Extracted entries:
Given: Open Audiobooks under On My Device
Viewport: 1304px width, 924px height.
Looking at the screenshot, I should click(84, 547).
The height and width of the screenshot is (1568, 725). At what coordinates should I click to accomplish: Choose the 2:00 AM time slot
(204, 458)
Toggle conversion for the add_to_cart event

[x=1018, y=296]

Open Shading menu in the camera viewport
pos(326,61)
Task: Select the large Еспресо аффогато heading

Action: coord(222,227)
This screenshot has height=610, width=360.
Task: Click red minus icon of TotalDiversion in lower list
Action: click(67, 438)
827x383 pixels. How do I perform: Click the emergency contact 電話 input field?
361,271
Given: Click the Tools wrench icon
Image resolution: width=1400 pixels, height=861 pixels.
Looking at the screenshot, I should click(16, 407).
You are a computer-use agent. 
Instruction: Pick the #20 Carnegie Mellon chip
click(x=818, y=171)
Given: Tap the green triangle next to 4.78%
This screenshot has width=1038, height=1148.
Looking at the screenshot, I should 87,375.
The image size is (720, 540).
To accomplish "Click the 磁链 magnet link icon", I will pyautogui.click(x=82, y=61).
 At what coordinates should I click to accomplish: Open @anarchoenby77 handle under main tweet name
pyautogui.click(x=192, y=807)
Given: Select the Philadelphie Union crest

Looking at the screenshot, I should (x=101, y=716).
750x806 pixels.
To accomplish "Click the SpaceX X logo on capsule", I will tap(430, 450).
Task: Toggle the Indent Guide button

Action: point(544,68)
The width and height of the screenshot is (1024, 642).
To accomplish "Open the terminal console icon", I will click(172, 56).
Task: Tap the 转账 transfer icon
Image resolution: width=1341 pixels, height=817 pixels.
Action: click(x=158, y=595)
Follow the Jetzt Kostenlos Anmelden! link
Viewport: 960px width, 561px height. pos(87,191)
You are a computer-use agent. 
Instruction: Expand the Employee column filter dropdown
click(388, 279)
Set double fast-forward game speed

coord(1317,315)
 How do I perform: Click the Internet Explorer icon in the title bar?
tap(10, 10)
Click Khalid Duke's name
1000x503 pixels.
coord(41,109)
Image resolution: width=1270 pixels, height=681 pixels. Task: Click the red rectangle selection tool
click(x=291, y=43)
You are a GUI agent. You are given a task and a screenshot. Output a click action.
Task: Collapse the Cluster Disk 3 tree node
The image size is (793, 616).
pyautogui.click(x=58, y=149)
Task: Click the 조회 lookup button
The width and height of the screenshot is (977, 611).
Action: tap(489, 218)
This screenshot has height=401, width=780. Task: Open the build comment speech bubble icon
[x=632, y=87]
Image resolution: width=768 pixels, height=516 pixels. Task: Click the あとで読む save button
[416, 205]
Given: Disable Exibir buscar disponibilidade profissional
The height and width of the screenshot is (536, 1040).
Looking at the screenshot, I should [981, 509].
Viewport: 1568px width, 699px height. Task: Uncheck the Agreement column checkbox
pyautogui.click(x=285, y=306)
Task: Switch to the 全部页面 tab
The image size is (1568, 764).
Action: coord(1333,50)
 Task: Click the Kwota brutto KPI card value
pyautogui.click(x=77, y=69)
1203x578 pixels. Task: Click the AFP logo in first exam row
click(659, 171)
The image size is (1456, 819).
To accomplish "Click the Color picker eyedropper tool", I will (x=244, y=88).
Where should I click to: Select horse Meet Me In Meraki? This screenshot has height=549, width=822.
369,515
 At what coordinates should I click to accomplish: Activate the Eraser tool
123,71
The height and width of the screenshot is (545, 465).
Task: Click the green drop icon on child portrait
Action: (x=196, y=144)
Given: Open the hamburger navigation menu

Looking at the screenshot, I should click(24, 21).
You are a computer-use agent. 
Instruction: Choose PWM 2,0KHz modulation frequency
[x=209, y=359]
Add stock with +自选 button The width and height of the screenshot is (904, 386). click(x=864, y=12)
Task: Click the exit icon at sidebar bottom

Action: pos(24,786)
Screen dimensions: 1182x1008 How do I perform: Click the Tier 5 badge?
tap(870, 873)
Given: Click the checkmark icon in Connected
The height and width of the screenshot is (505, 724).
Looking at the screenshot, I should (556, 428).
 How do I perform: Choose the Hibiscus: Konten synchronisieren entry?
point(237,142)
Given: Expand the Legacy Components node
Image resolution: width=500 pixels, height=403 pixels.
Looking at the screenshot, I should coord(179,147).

What you have to do: Each line from the one holding "How do I perform: Choose" to the end of the data above goes into the answer exactly as written, and no other line does.

Exercise solution:
 How do I perform: Choose the Hibiscus: Konten synchronisieren entry?
point(237,142)
Given: Expand the Legacy Components node
Image resolution: width=500 pixels, height=403 pixels.
Looking at the screenshot, I should coord(179,147).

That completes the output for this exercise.